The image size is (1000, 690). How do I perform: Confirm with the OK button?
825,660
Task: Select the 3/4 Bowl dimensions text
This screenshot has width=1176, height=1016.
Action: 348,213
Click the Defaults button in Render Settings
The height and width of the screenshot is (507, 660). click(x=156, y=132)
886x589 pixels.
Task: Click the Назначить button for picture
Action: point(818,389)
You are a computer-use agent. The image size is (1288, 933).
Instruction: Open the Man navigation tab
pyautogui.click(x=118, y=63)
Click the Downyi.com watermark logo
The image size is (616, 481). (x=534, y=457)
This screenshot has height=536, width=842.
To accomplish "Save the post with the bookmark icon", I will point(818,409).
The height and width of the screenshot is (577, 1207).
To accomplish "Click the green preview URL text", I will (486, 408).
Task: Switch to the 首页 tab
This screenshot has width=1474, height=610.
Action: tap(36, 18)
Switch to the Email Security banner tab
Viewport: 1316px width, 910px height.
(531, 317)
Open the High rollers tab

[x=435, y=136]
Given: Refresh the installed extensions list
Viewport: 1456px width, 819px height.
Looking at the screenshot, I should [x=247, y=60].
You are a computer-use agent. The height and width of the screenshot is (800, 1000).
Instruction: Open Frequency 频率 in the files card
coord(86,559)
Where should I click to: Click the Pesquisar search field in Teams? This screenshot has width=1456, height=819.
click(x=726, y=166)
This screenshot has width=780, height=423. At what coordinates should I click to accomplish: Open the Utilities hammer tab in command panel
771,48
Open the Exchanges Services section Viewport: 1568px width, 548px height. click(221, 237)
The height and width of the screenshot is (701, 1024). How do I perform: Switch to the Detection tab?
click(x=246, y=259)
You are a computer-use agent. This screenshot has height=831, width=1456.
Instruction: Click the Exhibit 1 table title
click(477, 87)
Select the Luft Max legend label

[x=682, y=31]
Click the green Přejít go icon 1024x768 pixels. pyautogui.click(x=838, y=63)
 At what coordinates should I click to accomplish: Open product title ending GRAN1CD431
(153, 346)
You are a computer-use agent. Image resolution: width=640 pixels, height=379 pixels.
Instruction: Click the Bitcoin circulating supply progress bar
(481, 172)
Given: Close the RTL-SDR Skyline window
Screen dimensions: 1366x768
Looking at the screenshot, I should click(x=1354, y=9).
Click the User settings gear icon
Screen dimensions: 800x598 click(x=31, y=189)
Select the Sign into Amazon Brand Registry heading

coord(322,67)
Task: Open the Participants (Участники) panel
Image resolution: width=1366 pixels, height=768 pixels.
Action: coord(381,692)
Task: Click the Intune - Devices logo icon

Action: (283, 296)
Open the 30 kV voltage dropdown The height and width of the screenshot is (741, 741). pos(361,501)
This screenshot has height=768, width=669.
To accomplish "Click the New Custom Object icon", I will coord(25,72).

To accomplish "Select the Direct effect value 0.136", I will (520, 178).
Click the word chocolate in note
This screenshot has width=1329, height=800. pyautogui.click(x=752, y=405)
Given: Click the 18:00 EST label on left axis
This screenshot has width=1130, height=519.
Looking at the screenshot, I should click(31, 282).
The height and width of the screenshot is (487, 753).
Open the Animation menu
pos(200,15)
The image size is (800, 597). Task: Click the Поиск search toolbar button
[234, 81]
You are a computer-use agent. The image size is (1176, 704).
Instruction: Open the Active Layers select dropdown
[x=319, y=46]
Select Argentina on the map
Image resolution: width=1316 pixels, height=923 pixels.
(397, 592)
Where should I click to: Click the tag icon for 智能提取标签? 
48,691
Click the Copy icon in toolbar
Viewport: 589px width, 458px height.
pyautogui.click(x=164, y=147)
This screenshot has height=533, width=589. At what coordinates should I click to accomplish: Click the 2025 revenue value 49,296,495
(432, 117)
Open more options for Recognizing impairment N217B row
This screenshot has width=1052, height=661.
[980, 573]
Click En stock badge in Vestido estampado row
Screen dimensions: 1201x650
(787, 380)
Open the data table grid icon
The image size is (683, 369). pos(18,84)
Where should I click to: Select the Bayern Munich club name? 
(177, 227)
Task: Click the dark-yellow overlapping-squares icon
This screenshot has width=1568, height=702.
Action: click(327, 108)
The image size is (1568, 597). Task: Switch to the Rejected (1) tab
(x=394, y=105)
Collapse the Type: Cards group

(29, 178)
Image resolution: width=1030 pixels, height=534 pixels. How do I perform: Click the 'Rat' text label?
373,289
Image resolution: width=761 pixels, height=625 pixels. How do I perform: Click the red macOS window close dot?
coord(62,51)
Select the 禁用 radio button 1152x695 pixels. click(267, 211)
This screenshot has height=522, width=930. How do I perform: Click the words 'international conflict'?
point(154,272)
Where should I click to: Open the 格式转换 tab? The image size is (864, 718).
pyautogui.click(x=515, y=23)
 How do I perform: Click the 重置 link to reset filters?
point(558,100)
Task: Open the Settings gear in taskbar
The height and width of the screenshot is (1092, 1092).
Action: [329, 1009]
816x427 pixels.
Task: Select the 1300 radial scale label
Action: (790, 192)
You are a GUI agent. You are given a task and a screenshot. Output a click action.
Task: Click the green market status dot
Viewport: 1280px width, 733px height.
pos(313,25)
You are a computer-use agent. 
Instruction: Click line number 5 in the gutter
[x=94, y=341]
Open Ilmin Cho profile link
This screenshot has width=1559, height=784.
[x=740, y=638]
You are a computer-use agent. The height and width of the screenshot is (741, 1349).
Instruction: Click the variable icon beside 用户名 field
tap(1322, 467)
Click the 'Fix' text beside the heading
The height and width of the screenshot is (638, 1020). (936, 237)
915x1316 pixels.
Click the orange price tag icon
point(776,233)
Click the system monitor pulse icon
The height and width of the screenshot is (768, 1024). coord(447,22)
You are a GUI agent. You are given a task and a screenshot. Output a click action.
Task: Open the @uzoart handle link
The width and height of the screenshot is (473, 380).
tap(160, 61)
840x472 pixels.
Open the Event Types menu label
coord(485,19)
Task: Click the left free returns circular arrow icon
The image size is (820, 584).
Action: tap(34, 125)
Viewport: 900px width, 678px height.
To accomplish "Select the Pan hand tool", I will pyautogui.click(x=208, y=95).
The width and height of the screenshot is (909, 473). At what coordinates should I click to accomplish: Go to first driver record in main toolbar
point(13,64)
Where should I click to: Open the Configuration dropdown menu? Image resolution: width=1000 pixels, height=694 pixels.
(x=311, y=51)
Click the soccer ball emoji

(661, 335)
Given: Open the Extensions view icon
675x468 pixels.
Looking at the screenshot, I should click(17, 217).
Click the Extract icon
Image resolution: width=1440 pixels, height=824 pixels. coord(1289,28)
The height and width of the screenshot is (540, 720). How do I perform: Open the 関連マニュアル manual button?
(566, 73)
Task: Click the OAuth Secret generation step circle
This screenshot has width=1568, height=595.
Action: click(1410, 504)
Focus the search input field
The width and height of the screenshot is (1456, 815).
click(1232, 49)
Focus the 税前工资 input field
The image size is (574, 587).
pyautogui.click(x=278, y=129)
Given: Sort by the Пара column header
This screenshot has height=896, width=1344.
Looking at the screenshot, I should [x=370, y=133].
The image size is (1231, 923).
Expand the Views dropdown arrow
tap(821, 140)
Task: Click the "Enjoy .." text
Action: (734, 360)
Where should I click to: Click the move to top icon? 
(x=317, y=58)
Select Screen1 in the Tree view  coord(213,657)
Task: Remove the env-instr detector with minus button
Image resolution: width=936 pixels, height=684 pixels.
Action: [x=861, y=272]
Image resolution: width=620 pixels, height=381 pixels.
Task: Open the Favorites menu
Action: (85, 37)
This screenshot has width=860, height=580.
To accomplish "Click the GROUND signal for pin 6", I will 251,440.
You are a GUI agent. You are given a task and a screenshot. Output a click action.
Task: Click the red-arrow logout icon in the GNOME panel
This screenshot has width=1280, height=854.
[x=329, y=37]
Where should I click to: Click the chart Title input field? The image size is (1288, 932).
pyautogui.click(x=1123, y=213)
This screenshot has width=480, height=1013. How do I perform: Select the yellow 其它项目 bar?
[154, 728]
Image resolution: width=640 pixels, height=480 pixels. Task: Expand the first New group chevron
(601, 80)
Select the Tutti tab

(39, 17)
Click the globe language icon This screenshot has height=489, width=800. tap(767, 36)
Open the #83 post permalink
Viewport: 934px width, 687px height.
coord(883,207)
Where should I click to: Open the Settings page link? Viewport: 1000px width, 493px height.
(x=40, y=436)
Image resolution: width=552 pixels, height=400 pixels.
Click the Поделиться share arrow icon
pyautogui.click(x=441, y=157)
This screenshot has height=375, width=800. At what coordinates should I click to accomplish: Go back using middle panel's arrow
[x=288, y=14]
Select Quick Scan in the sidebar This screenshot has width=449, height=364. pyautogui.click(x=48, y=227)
########################################
*What this task involves*
Look in the material above for the line with "This screenshot has height=522, width=930." and the line with "Task: Open the Settings gear in taskbar", and transcribe exactly those lines and all lines between them, nothing more.

*Solution to this task*
This screenshot has height=522, width=930. How do I perform: Click the words 'international conflict'?
point(154,272)
Where should I click to: Open the 格式转换 tab? The image size is (864, 718).
pyautogui.click(x=515, y=23)
 How do I perform: Click the 重置 link to reset filters?
point(558,100)
Task: Open the Settings gear in taskbar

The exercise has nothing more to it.